My first reaction is whether this is always true. If not, under what conditions, is this true?

It can be shown that it is always true, excluding singular counter examples, if:

  1. There are two explanatory variables
  2. The multiple regression has an intercept term,

then the two correlations are exact opposite!

I attach an example. Run the embedded scripts, and here are two screenshots.

peng_liu_0-1685506411340.png

peng_liu_1-1685506439751.png

Now a little intuition about why so. In this example, CHINS ~ WEIGHT+ WAIST. (I am using all upper case, because I am going to use "weight", all lower case, for separate meaning later.) WEIGHT is positively correlated with WAIST. So large WEIGHT is associated with large WAIST.

But if one uses both to predict CHINS, the prediction is a weighted sum of two number. Adding a little more weight on WEIGHT, while one wants to maintain prediction accuracy, one should subtracting some weight from WAIST. This opposite weight change reflects the meaning of negative correlation of the estimates.

For you questions: why we need to know corr(b1, b2)? We don't, at least not always. One only need to know them in some cases, such as trying to interpret the effects of individual explanatory variables. High correlation may just make things messy.

For the question: how it relates to corr(X1,X2)?

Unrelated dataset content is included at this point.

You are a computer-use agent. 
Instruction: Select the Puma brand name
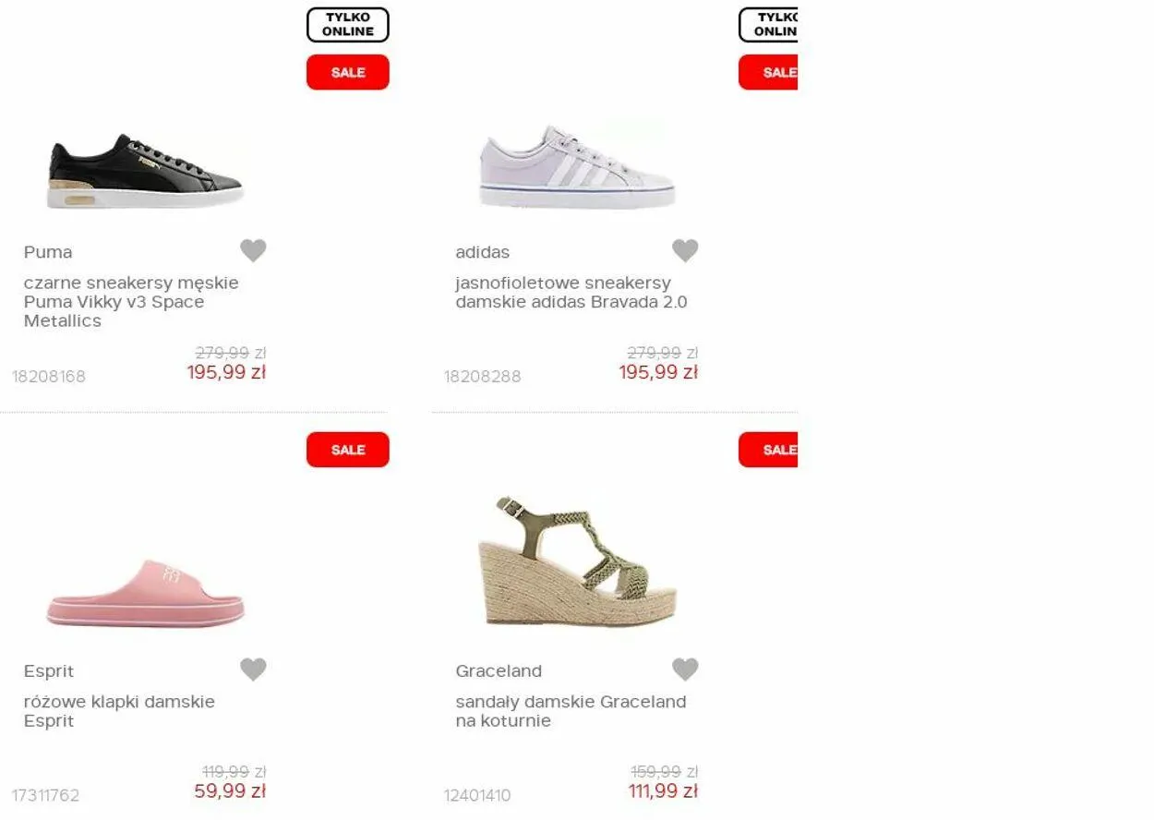(48, 252)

My answer is don't bother to establish the relationship in general. It looks interesting for the special situation, but I don't see this can be generalized when there are more than 2 explanatory variables. And relationships will no longer be such clear or consistent.

For the last question, my examples show show.

Re: Correlation between the estimated regression coefficients and correlation between the explanatory variables

The correlation of the estimates is known as collinearity. It increases the standard errors of the estimates. This, in turn, decreases the power of detecting non-null parameters. It makes interpreting the meaning and assignment of effects to your predictor variables difficult.

 

The correlation of the estimates is based on the columns in the matrix used to solve for the model parameters with regression analysis. The correlation of the variables has nothing to do with the model.